GIVEN INSTRUCTION — Return the lines of the listing below without any changes.

____ MATERIAL

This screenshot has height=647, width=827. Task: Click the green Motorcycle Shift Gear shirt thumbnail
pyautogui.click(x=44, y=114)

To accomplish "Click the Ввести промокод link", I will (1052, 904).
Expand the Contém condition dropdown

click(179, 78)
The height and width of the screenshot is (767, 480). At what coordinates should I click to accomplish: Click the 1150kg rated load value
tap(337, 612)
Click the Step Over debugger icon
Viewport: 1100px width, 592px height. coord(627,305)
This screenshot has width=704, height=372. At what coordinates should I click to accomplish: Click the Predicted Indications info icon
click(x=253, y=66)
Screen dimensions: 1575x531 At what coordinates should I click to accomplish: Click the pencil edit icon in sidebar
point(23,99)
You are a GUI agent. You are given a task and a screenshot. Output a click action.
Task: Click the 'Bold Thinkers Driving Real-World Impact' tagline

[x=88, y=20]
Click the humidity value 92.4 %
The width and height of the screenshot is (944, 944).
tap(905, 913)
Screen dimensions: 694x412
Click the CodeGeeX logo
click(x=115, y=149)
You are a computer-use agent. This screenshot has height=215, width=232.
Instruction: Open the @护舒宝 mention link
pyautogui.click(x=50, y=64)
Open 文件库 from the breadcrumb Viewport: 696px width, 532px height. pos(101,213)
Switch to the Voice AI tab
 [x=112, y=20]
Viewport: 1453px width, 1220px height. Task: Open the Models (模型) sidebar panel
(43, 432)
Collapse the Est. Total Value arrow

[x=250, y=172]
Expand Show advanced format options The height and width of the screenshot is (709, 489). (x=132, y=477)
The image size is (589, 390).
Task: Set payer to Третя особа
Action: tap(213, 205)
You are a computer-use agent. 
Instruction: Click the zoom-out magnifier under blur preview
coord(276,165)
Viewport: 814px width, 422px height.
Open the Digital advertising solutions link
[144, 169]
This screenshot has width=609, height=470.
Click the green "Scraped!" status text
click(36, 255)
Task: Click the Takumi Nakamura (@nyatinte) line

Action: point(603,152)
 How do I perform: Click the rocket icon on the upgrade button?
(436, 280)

________

CORRECT ANSWER —
This screenshot has height=647, width=827. Task: Click the green Motorcycle Shift Gear shirt thumbnail
pyautogui.click(x=44, y=114)

To accomplish "Click the Ввести промокод link", I will (1052, 904).
Expand the Contém condition dropdown

click(179, 78)
The height and width of the screenshot is (767, 480). At what coordinates should I click to accomplish: Click the 1150kg rated load value
tap(337, 612)
Click the Step Over debugger icon
Viewport: 1100px width, 592px height. coord(627,305)
This screenshot has width=704, height=372. At what coordinates should I click to accomplish: Click the Predicted Indications info icon
click(x=253, y=66)
Screen dimensions: 1575x531 At what coordinates should I click to accomplish: Click the pencil edit icon in sidebar
point(23,99)
You are a GUI agent. You are given a task and a screenshot. Output a click action.
Task: Click the 'Bold Thinkers Driving Real-World Impact' tagline

[x=88, y=20]
Click the humidity value 92.4 %
The width and height of the screenshot is (944, 944).
tap(905, 913)
Screen dimensions: 694x412
Click the CodeGeeX logo
click(x=115, y=149)
You are a computer-use agent. This screenshot has height=215, width=232.
Instruction: Open the @护舒宝 mention link
pyautogui.click(x=50, y=64)
Open 文件库 from the breadcrumb Viewport: 696px width, 532px height. pos(101,213)
Switch to the Voice AI tab
 [x=112, y=20]
Viewport: 1453px width, 1220px height. Task: Open the Models (模型) sidebar panel
(43, 432)
Collapse the Est. Total Value arrow

[x=250, y=172]
Expand Show advanced format options The height and width of the screenshot is (709, 489). (x=132, y=477)
The image size is (589, 390).
Task: Set payer to Третя особа
Action: tap(213, 205)
You are a computer-use agent. 
Instruction: Click the zoom-out magnifier under blur preview
coord(276,165)
Viewport: 814px width, 422px height.
Open the Digital advertising solutions link
[144, 169]
This screenshot has width=609, height=470.
Click the green "Scraped!" status text
click(36, 255)
Task: Click the Takumi Nakamura (@nyatinte) line

Action: point(603,152)
 How do I perform: Click the rocket icon on the upgrade button?
(436, 280)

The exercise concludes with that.